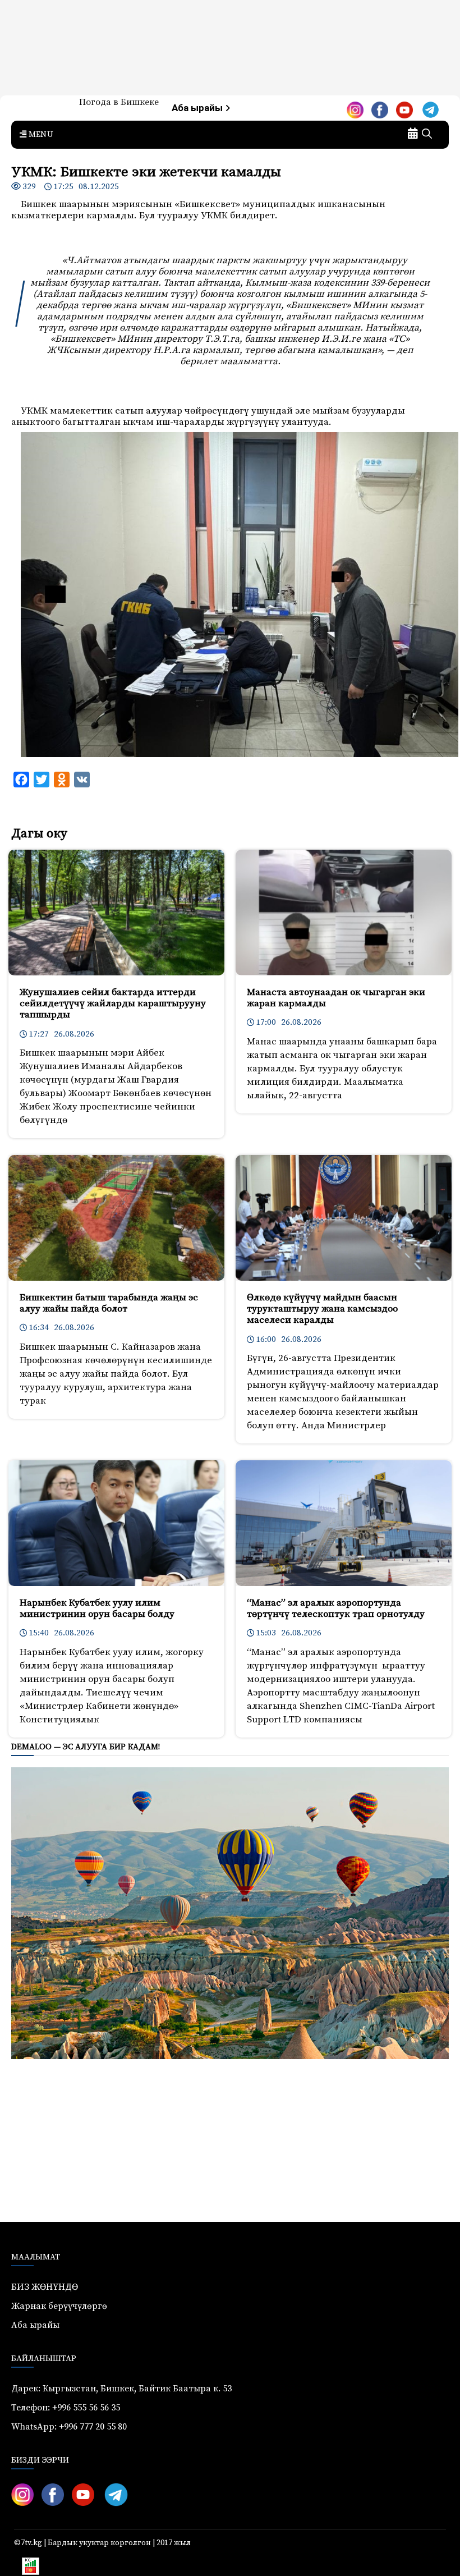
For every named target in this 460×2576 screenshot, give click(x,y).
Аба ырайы (198, 108)
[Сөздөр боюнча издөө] (427, 135)
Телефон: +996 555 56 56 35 (65, 2407)
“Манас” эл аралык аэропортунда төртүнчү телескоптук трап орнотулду (336, 1608)
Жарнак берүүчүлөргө (59, 2306)
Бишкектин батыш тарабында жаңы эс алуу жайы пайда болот (109, 1303)
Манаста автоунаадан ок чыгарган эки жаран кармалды (336, 998)
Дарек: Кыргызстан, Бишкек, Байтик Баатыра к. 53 (121, 2388)
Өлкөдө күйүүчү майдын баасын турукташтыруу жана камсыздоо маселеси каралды (322, 1309)
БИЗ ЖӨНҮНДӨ (44, 2287)
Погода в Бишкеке (119, 102)
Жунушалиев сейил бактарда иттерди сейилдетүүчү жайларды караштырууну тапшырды (113, 1003)
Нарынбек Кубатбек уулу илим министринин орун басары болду (97, 1608)
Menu (39, 135)
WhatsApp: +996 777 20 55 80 (69, 2426)
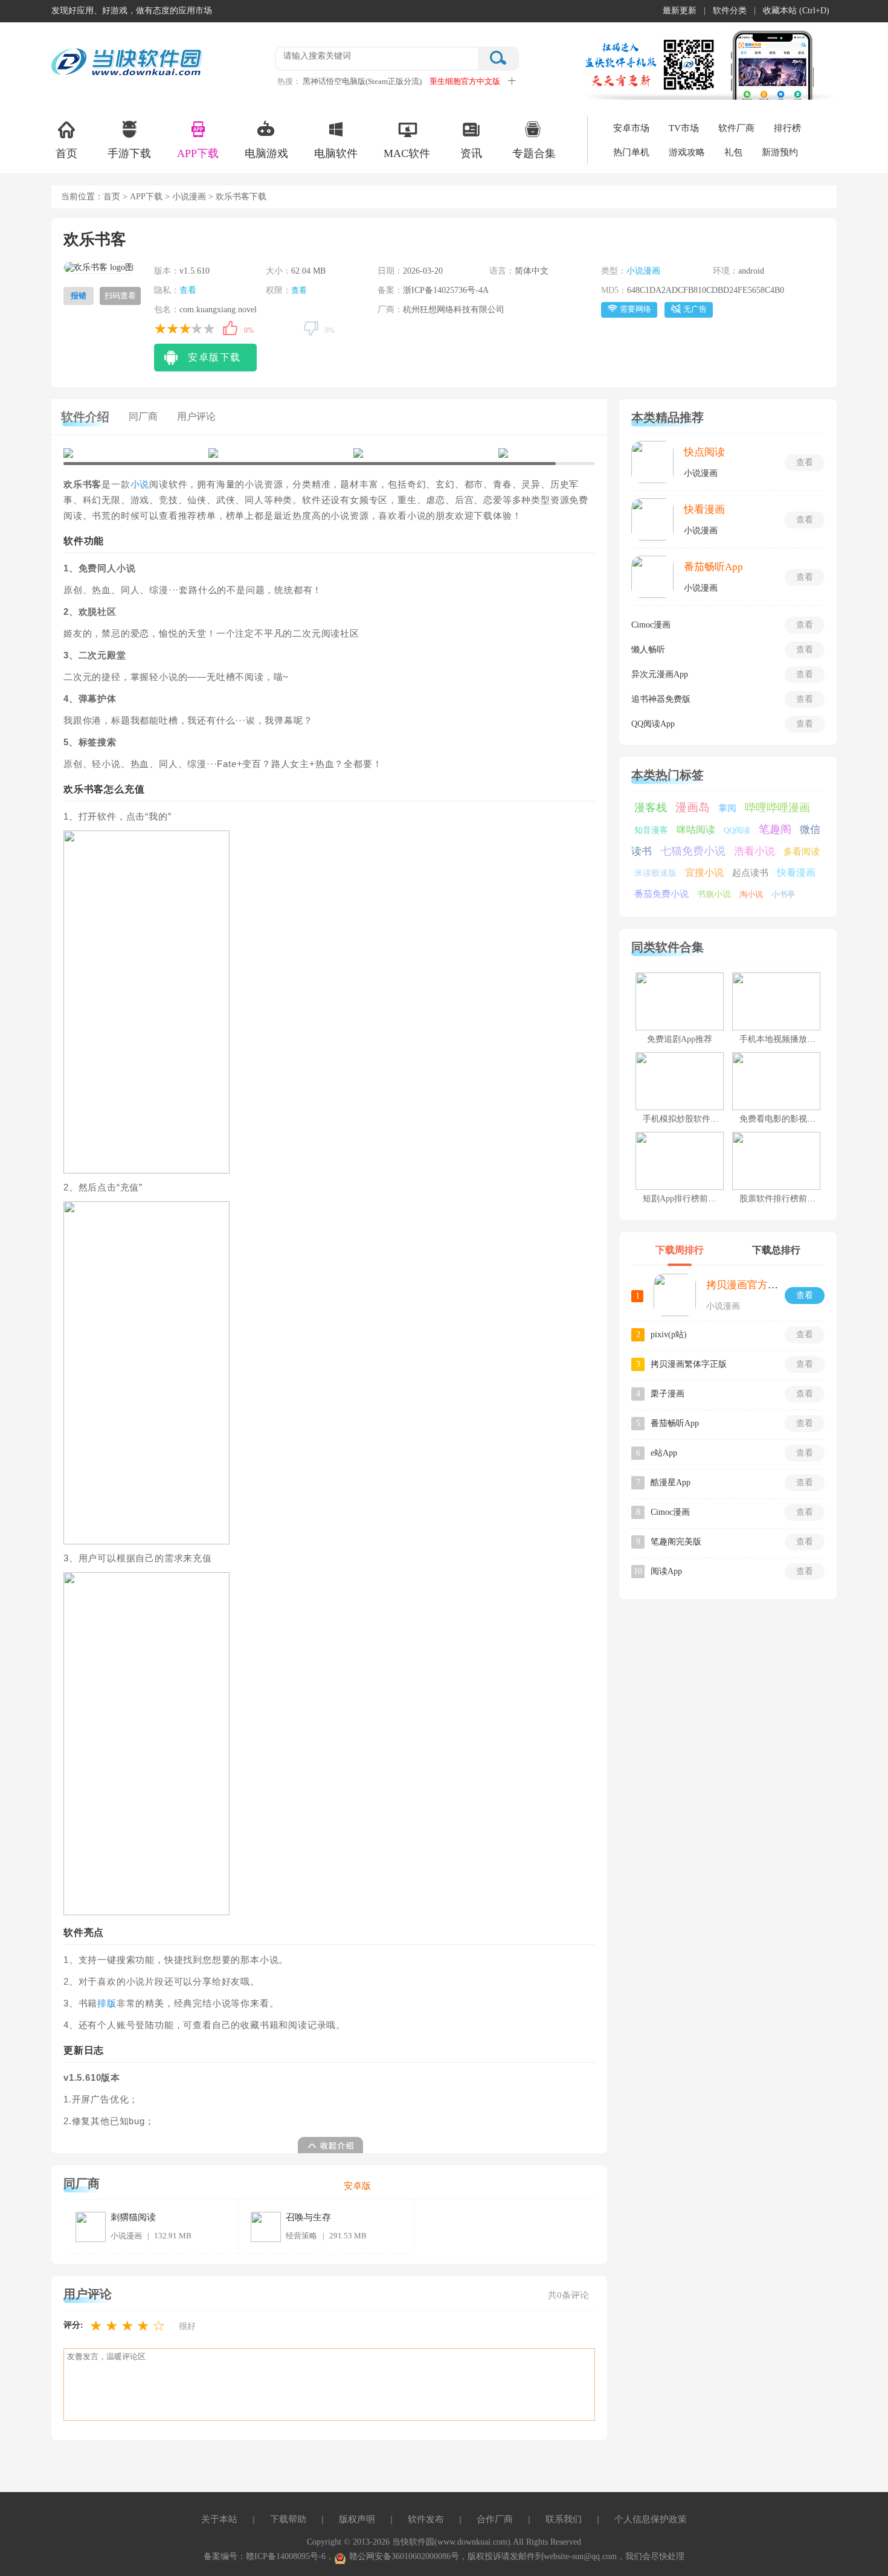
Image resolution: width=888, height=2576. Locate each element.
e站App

◆ **REQUIRED WORK**
Return the listing verbatim, pictures omitted.

◆ **FINAL ANSWER**
For every named target in this 460×2576 screenshot, give click(x,y).
Аба ырайы (198, 108)
[Сөздөр боюнча издөө] (427, 135)
Телефон: +996 555 56 56 35 (65, 2407)
“Манас” эл аралык аэропортунда төртүнчү телескоптук трап орнотулду (336, 1608)
Жарнак берүүчүлөргө (59, 2306)
Бишкектин батыш тарабында жаңы эс алуу жайы пайда болот (109, 1303)
Манаста автоунаадан ок чыгарган эки жаран кармалды (336, 998)
Дарек: Кыргызстан, Бишкек, Байтик Баатыра к. 53 (121, 2388)
Өлкөдө күйүүчү майдын баасын турукташтыруу жана камсыздоо маселеси каралды (322, 1309)
БИЗ ЖӨНҮНДӨ (44, 2287)
Погода в Бишкеке (119, 102)
Жунушалиев сейил бактарда иттерди сейилдетүүчү жайларды караштырууну тапшырды (113, 1003)
Нарынбек Кубатбек уулу илим министринин орун басары болду (97, 1608)
Menu (39, 135)
WhatsApp: +996 777 20 55 80 (69, 2426)
Image resolution: width=888, height=2576. Locate each element.
e站App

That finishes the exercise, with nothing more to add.